Datadog’s $65M/year customer mystery solved

The internet has been speculating the past few days on which crypto company spent $65M on Datadog in 2022. I confirmed it was Coinbase, and here are the details of what happened. Originally published on 11 May 2023.

👋 Hi, this is Gergely with a bonus, free issue of the Pragmatic Engineer Newsletter. We cover one out of six topics in today’s subscriber-only The Scoop issue. To get full newsletters twice a week, subscribe here.

Datadog is a leading observability tooling provider which went public in 2019, with a current market cap of $28B. The company made $1.67B revenue in 2022, circa $140M per month. On an earnings call a week ago, on 4 May, the CFO mentioned a “large upfront bill that did not recur,” saying:

“Billings were $511 million, up 15% year-over-year. We had a large upfront bill for a client in Q1 2022 that did not recur at the same level or timing in Q1 2023. Pro forma for this client, billings growth was in the low 30s percent year-over-year.”

If you’re like me, you’d probably skim over this detail, as it’s 15% here, 30% there. However, analysts attend these calls whose bread and butter is crunching the numbers and figuring out what a company might be trying to hide. A JP Morgan stock analyst did just this, quickly crunching numbers and asking the question:

“David, looking at the math on this large upfront bill that did not recur, it seems to be about $65 million, if I'm running that correctly. Can you possibly shed a little more light?“

Datadog’s CFO, David Obstler gave more details:

“That was a crypto company which continues to be a customer of ours. But that was an early optimizer. We had always talked about some of the industries that were most affected and optimized.“

So, who is this mysterious crypto company? Investor Turner Novak speculated that it’s Coinbase:

He added he doesn’t know for certain that it is Coinbase, as other crypto companies have also raised silly amounts of money in the past several years.

So, did Coinbase spend $65M on Datadog in 2022? Online there’s no shortage of theories, or people pretending to be Coinbase employees, such as this anonymous commenter on Hacker News, claiming that the $65M was for a 3-year upfront payment (which information I could not verify). I wanted to find the truth, so I tracked down software engineers at the company. And I got my answer:

Yes. Coinbase spent $65M with Datadog in 2021, and this was their due bill for that year.
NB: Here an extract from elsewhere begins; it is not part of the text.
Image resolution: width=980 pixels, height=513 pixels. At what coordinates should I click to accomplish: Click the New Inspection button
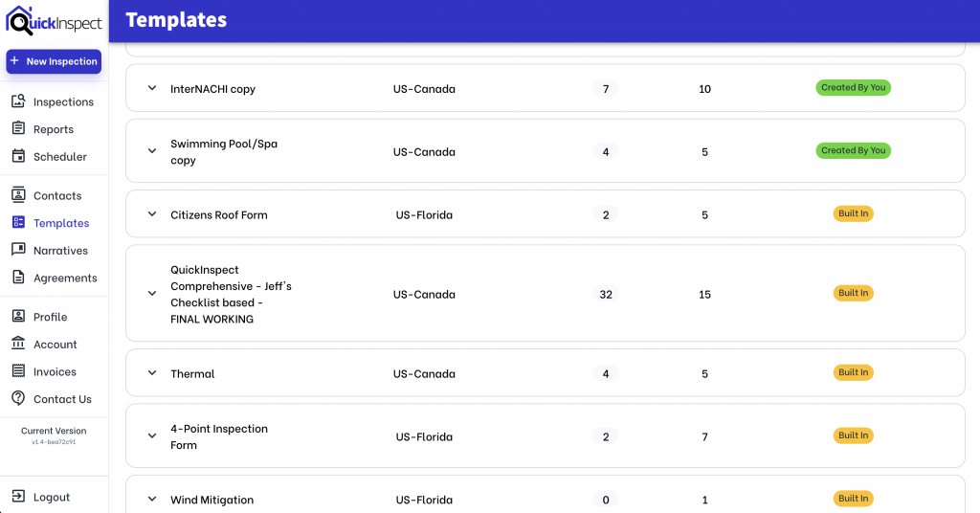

I can confirm this, having talked with both current and former software engineers at Coinbase who shared details of what happened.

Here’s how Datadog’s CEO explained, on the earnings call on what happened:

“This is one of those situations where this customer was in an industry that got pretty much decimated over the past year. And their own business was cut in three or four, in terms of the revenue. And when that's the case, we really work with customers to restructure their contracts with us. We want to be part of the solution for them, not part of the problem (...) We restructure their contract, so we keep them as a happy customer for many more years and do a deal that works for everyone with their business profile.”

And here’s what actually happened, as I understand from talking with engineers at Coinbase.

Coinbase had an incredible 2021 and did not have to care about costs. The company went public in June that year, and was valued at an eye-popping $86B. In comparison, nearly two years later the company is valued around $14B, a 75% decline.

During the boom, trading volumes were surging, beating record after record, and Coinbase could barely keep up. Here’s how Coinbase CEO Brian Amstrong summarized it:

“So, obviously 2021 was just an incredible year for Coinbase, the kind of thing that you see very rarely in your lifetime, in a business career (...) We hit an all time high in our monthly transacting users of 11.4 million, which is 4x year-over-year, 400% pretty incredible.”

Following the IPO in summer 2021, nobody at the company cared about infra costs; the only focus was growth. The company racked up huge bills for the likes of AWS, Snowflake, and also Datadog. And so, the $65M bill was for Datadog, for 2021. Coinbase settled the bill in Q1 2022.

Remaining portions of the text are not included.